Durante um tempo, tudo vai de vento em popa, mas as coisas começam a apertar. Empregos ruins, aluguel do apartamento cada vez maior. Não há muito a ser feito, exceto por uma brilhante ideia, baseada no Enigma da Carne de Gaivota: eles decidem servir um jantar de luxo, mas não é um jantar qualquer. É um jantar de carne humana. É, meus amigos. Eles começaram a servir Bumbum Gourmet. No começo, serviu para pagar as dívidas, o objetivo inicial do jantar, mas os jovens passaram a gostar daquilo. Aquela era uma mina de diamantes negros ainda não explorada, que os deixariam ricos da noite para o dia, ainda mais com Umberto, um dos primeiros convidados e um homem de grande nome no mercado, oferecendo-se para juntar-se à equipe Carne de Gaivota.
Miguel, o mais certinho do grupo, nadou contra a maré tanto quanto pôde. Hugo logo aceitou, pois era sua chance de mostrar quão bom na cozinha ele era. Leitão lidava com a parte burocrática da coisa, uma vez que os jantares eram reservados pela internet. Dante até pensou em não seguiu em frente, mas logo aceitou que aquela era a única chance de se livrar das dívidas.
Deu certo no começo, e só no começo. Como vocês podem imaginar, tudo sai do controle. Dante, antes tão pacato como Miguel, começa a procurar loucamente por homens para sexo casual (ele é gay), e até mesmo participa de orgias, acordando no dia seguinte como se nada tivesse acontecido. Hugo está com o ego cada vez mais inflado, Leitão está namorando uma "boa garota", Cora, que tem o desejo de ser escritora; e Miguel está ciente de que só está fazendo tudo isso por sua mãe, que está fazendo tratamento de câncer e precisa da grana.

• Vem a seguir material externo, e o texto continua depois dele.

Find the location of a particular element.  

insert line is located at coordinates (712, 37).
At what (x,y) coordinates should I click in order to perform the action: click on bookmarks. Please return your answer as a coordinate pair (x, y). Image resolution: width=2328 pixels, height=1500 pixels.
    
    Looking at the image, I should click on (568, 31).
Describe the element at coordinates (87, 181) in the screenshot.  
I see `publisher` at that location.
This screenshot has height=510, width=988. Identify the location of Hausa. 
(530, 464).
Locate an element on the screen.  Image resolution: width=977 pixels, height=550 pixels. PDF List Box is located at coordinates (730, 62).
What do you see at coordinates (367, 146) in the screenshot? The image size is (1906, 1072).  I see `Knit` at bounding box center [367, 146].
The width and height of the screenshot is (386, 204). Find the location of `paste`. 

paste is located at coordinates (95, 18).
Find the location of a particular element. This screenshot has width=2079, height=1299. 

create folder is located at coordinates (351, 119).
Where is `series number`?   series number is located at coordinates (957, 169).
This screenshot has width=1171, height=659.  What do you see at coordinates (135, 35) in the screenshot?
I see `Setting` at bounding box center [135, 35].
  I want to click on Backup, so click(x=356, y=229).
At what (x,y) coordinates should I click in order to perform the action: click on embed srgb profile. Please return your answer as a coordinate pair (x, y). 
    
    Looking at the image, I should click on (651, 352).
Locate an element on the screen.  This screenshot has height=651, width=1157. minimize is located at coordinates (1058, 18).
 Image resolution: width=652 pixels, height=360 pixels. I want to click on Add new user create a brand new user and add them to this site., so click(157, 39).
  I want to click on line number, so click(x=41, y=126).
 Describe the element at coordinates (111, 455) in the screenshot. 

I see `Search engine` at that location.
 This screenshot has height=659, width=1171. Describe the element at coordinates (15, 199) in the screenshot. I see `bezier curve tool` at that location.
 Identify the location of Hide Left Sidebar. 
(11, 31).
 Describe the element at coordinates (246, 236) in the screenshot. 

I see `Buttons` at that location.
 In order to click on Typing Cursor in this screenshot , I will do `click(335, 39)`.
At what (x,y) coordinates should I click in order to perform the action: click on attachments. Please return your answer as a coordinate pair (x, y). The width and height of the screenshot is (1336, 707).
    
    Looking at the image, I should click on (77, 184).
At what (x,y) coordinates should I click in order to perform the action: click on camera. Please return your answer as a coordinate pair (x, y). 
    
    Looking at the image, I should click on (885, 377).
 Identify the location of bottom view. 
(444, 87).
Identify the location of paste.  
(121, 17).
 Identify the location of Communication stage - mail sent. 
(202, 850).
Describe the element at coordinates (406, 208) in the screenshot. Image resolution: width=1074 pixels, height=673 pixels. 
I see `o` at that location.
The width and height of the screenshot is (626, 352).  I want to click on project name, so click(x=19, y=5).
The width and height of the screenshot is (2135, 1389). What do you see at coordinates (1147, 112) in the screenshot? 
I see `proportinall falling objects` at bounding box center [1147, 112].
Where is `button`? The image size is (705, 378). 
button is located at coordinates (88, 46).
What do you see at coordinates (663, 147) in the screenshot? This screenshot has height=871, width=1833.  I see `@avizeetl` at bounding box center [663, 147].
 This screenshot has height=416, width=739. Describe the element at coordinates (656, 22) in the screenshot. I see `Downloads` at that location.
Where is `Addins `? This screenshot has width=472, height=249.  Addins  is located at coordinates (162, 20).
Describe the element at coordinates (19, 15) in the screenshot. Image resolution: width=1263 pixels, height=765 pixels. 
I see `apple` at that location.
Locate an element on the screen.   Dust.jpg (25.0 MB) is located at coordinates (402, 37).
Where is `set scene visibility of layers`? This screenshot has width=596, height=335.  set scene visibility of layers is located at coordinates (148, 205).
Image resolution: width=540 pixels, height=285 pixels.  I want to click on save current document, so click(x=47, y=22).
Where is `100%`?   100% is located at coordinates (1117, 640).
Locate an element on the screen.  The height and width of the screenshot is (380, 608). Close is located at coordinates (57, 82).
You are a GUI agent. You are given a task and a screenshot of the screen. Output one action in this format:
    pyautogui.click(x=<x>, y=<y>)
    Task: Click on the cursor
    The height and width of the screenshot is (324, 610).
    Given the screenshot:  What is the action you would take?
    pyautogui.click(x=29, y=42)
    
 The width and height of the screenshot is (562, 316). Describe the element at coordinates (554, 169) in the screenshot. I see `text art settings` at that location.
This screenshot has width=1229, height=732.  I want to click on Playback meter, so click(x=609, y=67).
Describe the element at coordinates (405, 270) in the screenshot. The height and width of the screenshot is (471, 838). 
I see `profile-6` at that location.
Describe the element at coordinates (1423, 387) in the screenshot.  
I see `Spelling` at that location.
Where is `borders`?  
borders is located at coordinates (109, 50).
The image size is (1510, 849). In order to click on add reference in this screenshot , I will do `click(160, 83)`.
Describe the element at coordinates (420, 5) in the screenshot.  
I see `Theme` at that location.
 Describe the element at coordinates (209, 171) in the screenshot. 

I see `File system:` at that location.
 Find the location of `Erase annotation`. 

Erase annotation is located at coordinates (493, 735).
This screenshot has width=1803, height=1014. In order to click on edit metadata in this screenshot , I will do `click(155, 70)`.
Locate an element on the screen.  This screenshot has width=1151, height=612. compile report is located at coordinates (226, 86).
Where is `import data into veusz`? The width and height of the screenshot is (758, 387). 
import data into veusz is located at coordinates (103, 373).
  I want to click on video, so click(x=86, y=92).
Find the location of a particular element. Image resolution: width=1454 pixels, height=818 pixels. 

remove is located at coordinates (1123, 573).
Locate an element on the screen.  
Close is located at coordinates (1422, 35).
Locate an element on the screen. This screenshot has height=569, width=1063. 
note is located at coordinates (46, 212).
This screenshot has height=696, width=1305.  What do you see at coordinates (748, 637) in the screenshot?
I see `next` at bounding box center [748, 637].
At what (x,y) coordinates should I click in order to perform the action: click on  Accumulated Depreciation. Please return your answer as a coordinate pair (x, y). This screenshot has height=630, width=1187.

O que antes começou com uma simples e ousada ideia acaba se tornando uma bola de neve com proporções gigantescas. Os garotos já não mandam mais em nada, e Umberto tem muito mais influência do que demonstra. Não dá para confiar em mais ninguém. Nem em si mesmo.
Como havia dito no começo da resenha, não há limites para a crueldade humana, muito menos para a criatividade de um escritor. A cada página, você sente raiva e repulsa de tudo o que está acontecendo, mas sente-se tentado a continuar. Assim como Dante, você quer descobrir como tudo vai acabar. Já não resta um pingo de humanidade ali.
Raphael Montes dá um show de escrita. A história é contada de maneira fluente e descontraída, uma vez que ela é contada por jovens que moram no Rio de Janeiro. Não há como ser mais descontraído e legal que isso. Gírias, tecnologia. Há até mesmo um capítulo apenas com prints do Whatsapp e memes. Isso mesmo, você não leu errado.
Talvez você, leitor, não esteja tão acostumado com isso, mas o livro é narrado como os livros em inglês, ou seja, os diálogos são com aspas, e não com travessões. Entretanto, isso não muda de maneira nenhuma a narração da história. Muito pelo contrário. Você não vê a hora de chegar no final e ver se todo mundo envolvido nessa merda teve o que merecia.
Raphael Montes merece o prestígio que recebe, e agora sei os motivos. Ele é a prova viva, assim como Eduardo Spohr, que a literatura nacional tem sim, livros de qualidade. É, eu sei. Como autor, posso dizer que não é nada fácil dizer que é escritor aqui no Brasil, mas esses carinhas me motivam a seguir em frente com meu sonho. Dias Perfeitos, publicado em 22 países e Suicidas, seu primeiro livro, que será republicado pela Companhia das Letras, serão adaptados para o cinema, assim como Jantar Secreto.
Torço pelo sucesso de Raphael Montes, e sigo em frente sabendo que Jantar Secreto é um dos melhores livros que li na vida. E de uma coisa eu sei: nunca mais olharei para uma gaivota da mesma forma.